----- Exercise inputs
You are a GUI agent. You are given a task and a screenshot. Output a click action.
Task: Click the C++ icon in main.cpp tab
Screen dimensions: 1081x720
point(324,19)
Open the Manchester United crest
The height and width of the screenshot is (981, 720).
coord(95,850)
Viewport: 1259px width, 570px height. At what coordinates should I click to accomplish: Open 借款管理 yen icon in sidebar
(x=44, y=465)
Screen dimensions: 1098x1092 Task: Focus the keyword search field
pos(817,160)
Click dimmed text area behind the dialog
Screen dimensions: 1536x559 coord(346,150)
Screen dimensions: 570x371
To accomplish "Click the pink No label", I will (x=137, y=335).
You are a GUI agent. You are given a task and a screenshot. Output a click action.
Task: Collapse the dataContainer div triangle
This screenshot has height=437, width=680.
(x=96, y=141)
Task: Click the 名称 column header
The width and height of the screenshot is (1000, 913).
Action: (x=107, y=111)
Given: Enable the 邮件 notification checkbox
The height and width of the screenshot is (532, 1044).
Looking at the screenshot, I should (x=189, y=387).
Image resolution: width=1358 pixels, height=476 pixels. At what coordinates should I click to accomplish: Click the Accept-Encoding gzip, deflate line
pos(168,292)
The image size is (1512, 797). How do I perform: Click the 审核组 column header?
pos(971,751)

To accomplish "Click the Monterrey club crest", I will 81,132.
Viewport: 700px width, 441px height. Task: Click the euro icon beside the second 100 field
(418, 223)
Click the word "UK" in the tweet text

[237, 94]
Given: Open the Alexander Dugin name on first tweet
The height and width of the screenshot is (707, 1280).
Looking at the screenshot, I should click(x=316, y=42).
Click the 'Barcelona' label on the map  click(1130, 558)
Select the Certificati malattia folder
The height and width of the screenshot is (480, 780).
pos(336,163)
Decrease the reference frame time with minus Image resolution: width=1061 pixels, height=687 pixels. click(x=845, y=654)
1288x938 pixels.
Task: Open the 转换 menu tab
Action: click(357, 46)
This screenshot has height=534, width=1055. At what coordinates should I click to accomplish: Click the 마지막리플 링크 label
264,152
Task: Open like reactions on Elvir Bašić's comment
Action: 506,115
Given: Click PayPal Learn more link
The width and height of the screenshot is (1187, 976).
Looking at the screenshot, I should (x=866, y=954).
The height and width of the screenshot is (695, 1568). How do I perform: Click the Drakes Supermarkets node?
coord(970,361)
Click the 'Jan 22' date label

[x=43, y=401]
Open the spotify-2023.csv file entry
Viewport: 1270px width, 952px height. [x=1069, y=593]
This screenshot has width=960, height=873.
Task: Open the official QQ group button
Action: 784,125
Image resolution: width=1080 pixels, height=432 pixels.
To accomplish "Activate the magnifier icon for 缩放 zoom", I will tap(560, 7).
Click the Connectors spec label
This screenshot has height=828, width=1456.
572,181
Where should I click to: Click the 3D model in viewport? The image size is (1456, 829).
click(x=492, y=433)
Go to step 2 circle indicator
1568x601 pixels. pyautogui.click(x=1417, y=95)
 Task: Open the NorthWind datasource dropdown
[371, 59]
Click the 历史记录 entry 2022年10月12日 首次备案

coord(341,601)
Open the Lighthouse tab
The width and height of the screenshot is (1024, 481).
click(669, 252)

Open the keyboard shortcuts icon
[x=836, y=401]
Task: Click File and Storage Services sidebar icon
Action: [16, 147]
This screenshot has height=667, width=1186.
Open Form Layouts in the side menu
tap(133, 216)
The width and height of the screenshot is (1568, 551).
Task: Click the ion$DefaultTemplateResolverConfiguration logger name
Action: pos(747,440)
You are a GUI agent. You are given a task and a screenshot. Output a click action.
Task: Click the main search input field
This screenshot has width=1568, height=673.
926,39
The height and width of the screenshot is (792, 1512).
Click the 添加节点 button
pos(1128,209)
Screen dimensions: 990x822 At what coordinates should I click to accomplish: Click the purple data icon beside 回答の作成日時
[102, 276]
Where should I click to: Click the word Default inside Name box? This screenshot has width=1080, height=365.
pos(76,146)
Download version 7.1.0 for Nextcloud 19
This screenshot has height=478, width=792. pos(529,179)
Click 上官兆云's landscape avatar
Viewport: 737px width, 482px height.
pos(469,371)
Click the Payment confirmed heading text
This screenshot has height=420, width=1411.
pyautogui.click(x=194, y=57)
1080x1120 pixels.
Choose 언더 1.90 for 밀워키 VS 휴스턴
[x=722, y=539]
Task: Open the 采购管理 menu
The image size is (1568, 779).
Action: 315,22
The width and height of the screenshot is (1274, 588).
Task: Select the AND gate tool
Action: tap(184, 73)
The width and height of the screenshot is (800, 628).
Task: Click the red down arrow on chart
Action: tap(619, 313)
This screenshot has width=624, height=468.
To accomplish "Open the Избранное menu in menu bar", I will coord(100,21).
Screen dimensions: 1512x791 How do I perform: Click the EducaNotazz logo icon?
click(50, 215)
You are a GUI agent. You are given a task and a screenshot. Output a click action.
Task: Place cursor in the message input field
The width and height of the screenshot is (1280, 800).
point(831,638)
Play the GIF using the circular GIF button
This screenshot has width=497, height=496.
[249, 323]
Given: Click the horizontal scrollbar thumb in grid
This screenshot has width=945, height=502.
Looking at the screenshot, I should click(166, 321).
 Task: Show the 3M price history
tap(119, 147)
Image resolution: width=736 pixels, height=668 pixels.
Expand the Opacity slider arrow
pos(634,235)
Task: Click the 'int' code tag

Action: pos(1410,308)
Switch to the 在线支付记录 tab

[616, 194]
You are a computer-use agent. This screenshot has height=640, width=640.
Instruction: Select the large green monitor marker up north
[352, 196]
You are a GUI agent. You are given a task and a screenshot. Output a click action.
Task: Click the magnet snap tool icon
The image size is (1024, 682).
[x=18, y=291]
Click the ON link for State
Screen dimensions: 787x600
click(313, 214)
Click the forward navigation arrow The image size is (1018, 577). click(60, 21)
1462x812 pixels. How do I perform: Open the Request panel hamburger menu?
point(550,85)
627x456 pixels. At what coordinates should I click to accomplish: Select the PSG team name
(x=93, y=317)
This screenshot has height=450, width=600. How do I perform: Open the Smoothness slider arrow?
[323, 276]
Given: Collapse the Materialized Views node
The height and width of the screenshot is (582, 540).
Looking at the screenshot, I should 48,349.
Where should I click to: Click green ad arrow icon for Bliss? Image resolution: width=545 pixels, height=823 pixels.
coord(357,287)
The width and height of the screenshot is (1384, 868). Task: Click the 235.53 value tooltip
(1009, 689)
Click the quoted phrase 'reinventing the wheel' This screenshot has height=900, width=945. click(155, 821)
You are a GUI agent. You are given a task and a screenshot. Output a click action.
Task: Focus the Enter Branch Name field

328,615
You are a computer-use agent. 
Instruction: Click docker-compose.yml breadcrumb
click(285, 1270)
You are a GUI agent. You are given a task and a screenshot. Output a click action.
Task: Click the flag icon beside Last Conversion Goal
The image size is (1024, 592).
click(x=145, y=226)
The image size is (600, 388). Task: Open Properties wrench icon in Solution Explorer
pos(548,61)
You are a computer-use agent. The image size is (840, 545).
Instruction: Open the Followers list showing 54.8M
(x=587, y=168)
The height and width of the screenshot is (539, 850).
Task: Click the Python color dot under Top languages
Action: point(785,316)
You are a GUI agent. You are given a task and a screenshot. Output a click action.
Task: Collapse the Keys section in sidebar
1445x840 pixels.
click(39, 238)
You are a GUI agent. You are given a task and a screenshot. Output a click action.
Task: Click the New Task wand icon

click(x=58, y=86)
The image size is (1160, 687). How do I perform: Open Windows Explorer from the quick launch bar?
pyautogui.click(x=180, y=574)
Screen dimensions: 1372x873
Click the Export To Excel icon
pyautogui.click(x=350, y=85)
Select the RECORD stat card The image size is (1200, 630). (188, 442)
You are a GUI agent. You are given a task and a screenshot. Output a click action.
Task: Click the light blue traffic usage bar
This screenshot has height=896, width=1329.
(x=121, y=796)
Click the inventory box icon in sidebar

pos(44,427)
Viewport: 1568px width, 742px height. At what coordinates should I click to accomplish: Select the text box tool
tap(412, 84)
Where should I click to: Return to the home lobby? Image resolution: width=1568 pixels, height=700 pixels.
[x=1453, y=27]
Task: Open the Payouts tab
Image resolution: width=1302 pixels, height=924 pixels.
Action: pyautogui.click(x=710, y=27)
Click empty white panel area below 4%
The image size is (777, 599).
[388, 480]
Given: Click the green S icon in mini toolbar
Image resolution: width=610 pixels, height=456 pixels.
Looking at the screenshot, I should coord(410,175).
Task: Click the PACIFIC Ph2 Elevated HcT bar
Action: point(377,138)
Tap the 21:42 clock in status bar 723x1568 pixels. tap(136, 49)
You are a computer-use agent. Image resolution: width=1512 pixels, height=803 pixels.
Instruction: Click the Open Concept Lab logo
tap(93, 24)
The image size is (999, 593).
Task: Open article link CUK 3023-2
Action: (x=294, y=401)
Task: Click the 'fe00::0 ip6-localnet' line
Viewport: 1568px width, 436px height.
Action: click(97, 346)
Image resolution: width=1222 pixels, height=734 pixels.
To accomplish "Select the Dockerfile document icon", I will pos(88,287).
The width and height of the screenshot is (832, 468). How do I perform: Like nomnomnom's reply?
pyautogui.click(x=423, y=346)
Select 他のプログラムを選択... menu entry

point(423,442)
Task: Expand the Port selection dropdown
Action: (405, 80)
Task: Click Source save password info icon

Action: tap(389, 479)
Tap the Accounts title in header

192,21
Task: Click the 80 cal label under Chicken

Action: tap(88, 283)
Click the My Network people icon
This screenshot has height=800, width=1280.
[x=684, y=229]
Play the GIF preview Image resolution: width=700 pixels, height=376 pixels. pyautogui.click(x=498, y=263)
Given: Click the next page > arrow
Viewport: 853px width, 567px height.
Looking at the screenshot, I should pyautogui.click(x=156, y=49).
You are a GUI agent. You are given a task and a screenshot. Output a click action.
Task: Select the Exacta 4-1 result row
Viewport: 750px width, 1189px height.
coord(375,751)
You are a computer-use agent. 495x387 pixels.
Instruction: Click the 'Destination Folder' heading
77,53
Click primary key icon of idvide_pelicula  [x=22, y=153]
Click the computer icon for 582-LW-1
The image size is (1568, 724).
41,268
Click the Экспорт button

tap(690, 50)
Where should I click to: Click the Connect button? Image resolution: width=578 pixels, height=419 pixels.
----------
◆ About this exercise ◆
Since only lines holding the word "computer" matter, count them in the data above and report the number alone.

◆ Response below ◆
6